Smallpox altered world history because of the deaths of monarchs. It contributed to the destruction of most of the native population of the Americas after conquerors brought the disease from Europe. By the end of the 18th century, when Edward Jenner developed the first smallpox vaccine, the disease killed 400,000 people a year in Europe, according to a World Health Organization report.

All of this occurred because smallpox and its complications can be so deadly. There are several types of smallpox, and their severity varies. But the most common type, variola major, historically has killed 25 percent to 30 percent of people who get infected.

But death rates have varied considerably depending on age and vaccination status. "Very young children, under 5 and particularly under 1, would have mortality rates of above 50 percent in some outbreaks," Dr. Breman says. These rates also often applied to older adults — in the past, over age 50. Older children and younger adults, on average, had somewhat lower death rates.

There is still no specific treatment for smallpox, but medical practice has made many advances since these mortality rates were recorded. It is impossible to predict what the mortality would be if an outbreak occurred now, but it could be lower than historic rates.

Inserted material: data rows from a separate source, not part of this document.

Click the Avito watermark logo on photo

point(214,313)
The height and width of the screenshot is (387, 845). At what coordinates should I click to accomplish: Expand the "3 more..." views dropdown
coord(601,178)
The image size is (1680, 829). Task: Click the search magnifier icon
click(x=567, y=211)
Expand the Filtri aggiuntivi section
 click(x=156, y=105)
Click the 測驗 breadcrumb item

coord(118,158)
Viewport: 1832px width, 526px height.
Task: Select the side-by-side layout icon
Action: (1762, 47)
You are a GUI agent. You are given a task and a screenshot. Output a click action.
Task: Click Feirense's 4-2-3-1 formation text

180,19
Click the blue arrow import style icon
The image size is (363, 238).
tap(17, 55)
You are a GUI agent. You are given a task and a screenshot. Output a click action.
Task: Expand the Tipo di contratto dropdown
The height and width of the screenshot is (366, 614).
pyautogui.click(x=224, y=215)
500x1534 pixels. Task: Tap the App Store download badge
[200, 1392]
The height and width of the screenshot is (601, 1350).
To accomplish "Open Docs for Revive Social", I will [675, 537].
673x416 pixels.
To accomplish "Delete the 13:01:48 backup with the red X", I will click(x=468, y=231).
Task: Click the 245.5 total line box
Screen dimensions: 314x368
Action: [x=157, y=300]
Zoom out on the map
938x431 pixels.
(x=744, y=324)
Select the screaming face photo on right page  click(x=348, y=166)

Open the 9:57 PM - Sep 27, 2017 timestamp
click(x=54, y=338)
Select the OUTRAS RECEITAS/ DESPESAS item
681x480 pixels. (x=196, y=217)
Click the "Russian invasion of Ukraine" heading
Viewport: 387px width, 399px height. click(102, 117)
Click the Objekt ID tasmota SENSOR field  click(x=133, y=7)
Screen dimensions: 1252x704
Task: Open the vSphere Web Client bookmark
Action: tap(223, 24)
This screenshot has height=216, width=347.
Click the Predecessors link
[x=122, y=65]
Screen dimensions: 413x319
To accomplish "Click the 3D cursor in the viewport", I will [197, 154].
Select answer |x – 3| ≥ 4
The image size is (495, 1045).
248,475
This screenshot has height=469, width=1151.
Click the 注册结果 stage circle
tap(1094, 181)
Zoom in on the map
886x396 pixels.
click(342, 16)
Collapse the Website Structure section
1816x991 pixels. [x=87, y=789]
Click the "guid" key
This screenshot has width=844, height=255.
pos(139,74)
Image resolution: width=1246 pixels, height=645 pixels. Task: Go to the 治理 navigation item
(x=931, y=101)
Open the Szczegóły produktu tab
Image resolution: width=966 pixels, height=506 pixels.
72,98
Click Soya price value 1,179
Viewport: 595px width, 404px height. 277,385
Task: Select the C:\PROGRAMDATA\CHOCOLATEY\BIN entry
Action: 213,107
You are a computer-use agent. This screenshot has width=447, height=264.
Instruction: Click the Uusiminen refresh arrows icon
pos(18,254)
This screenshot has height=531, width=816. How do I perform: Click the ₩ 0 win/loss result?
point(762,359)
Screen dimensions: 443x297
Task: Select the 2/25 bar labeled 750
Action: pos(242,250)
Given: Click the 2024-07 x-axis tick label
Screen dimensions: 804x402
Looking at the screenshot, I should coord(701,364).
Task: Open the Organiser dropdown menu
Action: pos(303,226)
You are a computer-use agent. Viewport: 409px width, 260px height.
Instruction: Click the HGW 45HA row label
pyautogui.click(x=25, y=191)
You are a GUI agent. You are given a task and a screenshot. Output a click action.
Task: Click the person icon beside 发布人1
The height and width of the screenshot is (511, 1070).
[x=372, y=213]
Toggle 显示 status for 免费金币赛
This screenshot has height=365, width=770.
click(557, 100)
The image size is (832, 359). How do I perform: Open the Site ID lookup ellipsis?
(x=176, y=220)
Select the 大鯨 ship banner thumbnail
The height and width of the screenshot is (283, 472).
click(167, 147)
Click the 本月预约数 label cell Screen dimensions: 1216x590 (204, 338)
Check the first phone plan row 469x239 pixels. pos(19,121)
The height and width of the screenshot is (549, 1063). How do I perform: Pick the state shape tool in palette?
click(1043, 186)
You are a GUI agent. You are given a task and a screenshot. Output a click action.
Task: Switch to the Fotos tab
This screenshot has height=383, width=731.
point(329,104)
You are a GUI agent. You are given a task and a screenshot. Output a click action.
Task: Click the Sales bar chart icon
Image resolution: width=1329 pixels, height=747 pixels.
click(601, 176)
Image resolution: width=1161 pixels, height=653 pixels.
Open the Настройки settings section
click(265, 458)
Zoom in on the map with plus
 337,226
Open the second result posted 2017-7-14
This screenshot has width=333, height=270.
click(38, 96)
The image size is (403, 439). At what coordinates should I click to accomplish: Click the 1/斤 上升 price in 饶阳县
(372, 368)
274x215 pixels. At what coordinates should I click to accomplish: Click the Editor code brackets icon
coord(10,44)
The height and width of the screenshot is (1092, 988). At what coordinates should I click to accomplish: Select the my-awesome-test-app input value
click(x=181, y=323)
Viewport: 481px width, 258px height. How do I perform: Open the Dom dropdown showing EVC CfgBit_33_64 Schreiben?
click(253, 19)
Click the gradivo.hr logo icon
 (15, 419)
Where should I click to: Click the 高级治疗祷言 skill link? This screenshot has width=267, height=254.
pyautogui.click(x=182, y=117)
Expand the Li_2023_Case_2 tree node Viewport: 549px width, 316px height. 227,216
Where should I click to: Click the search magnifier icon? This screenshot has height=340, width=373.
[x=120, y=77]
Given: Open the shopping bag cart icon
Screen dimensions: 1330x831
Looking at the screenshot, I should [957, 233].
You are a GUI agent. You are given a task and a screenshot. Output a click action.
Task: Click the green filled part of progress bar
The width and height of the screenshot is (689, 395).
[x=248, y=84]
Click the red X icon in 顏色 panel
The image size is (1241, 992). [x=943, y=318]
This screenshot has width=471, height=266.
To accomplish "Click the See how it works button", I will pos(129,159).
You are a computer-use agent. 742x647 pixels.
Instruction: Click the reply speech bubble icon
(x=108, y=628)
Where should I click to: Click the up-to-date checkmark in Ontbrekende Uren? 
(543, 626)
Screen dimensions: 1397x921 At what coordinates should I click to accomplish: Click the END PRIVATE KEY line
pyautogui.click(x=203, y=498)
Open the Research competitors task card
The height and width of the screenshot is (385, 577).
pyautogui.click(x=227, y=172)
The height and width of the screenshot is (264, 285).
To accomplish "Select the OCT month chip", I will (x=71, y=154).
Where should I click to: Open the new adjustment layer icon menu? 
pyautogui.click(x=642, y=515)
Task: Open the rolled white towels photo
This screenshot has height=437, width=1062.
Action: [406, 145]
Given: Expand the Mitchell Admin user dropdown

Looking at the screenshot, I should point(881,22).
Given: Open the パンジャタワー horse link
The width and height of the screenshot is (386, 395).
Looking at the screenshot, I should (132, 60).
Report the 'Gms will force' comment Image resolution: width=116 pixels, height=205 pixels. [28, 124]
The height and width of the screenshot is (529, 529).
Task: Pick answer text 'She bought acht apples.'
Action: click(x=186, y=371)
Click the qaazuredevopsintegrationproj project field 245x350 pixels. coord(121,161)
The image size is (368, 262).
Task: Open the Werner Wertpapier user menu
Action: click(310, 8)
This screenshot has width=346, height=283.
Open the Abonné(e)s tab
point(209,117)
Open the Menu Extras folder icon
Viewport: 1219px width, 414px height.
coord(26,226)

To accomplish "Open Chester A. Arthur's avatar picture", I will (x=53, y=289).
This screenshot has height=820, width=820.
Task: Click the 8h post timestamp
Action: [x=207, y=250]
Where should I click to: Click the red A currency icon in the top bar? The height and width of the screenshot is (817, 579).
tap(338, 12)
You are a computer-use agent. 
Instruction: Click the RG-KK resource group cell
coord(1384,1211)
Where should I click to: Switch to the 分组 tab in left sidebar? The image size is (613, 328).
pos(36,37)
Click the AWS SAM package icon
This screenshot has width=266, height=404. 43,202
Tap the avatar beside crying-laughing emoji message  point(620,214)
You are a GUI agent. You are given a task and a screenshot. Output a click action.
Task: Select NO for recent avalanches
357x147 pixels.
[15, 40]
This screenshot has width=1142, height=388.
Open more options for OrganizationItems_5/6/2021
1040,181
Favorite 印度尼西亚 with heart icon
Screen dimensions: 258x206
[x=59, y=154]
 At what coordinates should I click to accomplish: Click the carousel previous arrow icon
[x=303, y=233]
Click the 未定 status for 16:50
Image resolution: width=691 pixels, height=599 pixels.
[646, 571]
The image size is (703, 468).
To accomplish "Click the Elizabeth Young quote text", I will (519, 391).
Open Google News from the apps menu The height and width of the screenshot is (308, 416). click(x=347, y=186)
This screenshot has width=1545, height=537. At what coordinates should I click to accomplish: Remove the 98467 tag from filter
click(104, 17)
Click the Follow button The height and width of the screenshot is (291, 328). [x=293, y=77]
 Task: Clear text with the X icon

Vaccination also made a difference, even if a person was vaccinated after exposure or too long ago to have full immunity. People vaccinated 10 to 20 years before an outbreak might still get sick, but often less severely and with lower death rates, says Dr. Breman, who recently published an article on the Boston outbreak of 1901-03.

In addition, vaccination within four days of exposure to someone with smallpox may completely prevent infection, he says. Even if you vaccinate someone a little later, but before symptoms appear, death rates are reduced, he says.

Of those who survived smallpox, a majority were left with disfiguring scars. Many developed eye infections that led to blindness.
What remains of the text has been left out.